The popular Coldingham Loch, near Eyemouth, reopens too. This still water has boats and anglers can wade too.

Please ring to ensure boats are available before setting off.

All these waters will have been well stocked for their opening day, so anglers should have really enjoyable days with their reels screaming with strong, fully-finned fish.

Hirst Park Trout Ticklers have their first fishing outing for 2013 at Fontburn Reservoir on Sunday. They will be fishing anytime between 8am and 4pm.

New youngsters, accompanied by an adult are always made most welcome.

This club has also applied for, and been awarded, £600 from the High Sheriff of Northumberland.

Congratulations to all concerned, and I understand that the money has been used to provide a wide range of fly-tying tools and materials for the club’s popular fly-tying classes.

I had a couple of hours at South Linden on a bitterly cold day this week. Some guys coming off as I arrived had six fish caught on Cat’s Whiskers.

I fished small flies in the fairly clear water, but it took me almost two hours to get a solid take. It was a lovely clean fish which jumped several times and peeled line off my reel with its strong runs. The fish was around the four-pound mark and I returned it to the water.

I was giving a lesson at Chatton in midweek. There was a cold easterly breeze blowing.

My pupil has had several lessons now but a new floating line made a tremendous difference to the distance he was casting and to the presentation of the flies on the water.

He took his first two fish, which weighed five pounds and returned several others.

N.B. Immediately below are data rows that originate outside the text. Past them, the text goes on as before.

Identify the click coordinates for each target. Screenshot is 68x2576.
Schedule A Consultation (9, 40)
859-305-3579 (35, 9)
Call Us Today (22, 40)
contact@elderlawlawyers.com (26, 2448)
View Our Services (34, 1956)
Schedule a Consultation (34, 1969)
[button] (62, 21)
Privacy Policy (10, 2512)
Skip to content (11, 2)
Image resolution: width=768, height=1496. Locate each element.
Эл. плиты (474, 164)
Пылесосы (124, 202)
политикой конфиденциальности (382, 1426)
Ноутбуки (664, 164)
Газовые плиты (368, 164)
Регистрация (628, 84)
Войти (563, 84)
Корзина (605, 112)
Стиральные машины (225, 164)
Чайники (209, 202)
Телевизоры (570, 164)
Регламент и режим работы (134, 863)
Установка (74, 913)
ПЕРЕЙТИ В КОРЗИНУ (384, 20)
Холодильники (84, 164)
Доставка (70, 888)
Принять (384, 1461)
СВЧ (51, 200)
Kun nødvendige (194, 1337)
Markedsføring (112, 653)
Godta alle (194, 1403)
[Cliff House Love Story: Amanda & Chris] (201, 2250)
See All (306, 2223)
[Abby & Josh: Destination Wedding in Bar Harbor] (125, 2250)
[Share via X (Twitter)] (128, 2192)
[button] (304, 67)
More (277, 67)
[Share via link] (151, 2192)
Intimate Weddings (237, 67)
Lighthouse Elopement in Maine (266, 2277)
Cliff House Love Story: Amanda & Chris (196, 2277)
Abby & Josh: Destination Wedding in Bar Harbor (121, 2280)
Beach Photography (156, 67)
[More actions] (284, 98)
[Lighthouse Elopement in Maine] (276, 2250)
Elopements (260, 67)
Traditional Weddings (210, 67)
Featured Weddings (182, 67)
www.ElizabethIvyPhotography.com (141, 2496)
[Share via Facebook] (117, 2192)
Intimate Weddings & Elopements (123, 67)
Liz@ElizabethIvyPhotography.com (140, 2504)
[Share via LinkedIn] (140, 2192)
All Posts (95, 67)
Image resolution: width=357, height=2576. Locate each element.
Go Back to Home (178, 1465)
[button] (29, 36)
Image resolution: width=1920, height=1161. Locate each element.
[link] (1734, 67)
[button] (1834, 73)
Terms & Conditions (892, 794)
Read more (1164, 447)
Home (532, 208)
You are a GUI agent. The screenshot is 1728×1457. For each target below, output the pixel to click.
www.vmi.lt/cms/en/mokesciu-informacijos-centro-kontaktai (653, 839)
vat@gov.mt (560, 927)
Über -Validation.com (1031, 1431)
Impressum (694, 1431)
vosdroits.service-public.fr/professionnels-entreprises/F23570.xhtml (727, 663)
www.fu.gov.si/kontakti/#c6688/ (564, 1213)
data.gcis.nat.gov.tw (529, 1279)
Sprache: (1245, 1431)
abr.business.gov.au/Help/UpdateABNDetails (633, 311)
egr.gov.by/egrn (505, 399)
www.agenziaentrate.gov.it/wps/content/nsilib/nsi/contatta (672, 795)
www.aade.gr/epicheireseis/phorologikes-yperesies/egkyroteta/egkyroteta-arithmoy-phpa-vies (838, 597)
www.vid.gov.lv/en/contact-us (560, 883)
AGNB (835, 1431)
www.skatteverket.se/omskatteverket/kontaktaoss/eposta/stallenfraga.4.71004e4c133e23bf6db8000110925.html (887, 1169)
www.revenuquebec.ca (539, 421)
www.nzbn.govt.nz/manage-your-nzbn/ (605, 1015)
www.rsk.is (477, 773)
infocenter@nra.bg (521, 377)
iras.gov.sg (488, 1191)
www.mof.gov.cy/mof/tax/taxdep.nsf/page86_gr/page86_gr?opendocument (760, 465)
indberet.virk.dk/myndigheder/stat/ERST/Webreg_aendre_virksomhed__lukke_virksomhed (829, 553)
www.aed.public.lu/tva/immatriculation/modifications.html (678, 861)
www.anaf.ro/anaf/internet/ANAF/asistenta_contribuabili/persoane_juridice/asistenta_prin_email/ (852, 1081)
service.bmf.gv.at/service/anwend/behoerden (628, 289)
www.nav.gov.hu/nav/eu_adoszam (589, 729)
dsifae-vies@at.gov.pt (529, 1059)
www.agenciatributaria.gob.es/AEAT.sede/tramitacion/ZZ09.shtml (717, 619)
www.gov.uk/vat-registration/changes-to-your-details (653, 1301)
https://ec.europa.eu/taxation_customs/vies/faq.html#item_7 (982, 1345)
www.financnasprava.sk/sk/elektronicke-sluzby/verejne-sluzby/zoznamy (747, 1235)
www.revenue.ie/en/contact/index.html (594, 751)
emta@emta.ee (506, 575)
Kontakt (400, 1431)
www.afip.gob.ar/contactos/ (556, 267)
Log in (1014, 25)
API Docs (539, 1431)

Another guy I know caught six using a Black Cat. One angler had a lot of trout using a floating line and a two-fly set-up.

He had a Goldhead Pheasant Tail on the point and a Shipman’s Buzzer on the dropper. Nearly every fish was taken on the Shipman’s.

A visit to Whinney Loch with a guy saw us catch 17 between us. It was a warmer day but with a slight, cool breeze.

The highlight for me was catching rising fish. I managed to catch four trout using a very small CDC F fly on the surface.

It is something else watching the trout coming up and taking your floating fly. Nothing better.

Another lesson with a complete beginner at Chatton near the end of the week saw some really low temperatures.

The fish were deeper, but fish kept coming to the net fairly regularly. One guy I watched caught and landed an 11lb-plus fish.

He was using an intermediate line and a Black Fritz fly in Chatton Lake.

The fishery has fished well all week with the most successful flies being black and green in colour. A brown trout over 10lbs was caught and returned to the Dunnydeer Lake.

The first spring salmon on the Federation beats of the Coquet is still waiting to be caught.

The river level rose two feet at the weekend which raised hopes. A fish was caught on the fly at the White Post, but it was a silver, well-mended sea trout.

The fish took a Black Dart. The spring fish are there because a mint, silver fish was seen breaking the surface in the same pool.

Maybe this next week will see the first spring fish caught and earn the anglers three years’ free fishing on the Federation beats. Who knows?

With a number of still waters opening this week, I hope lots of anglers manage to get out and catch their bag limits. Tight lines.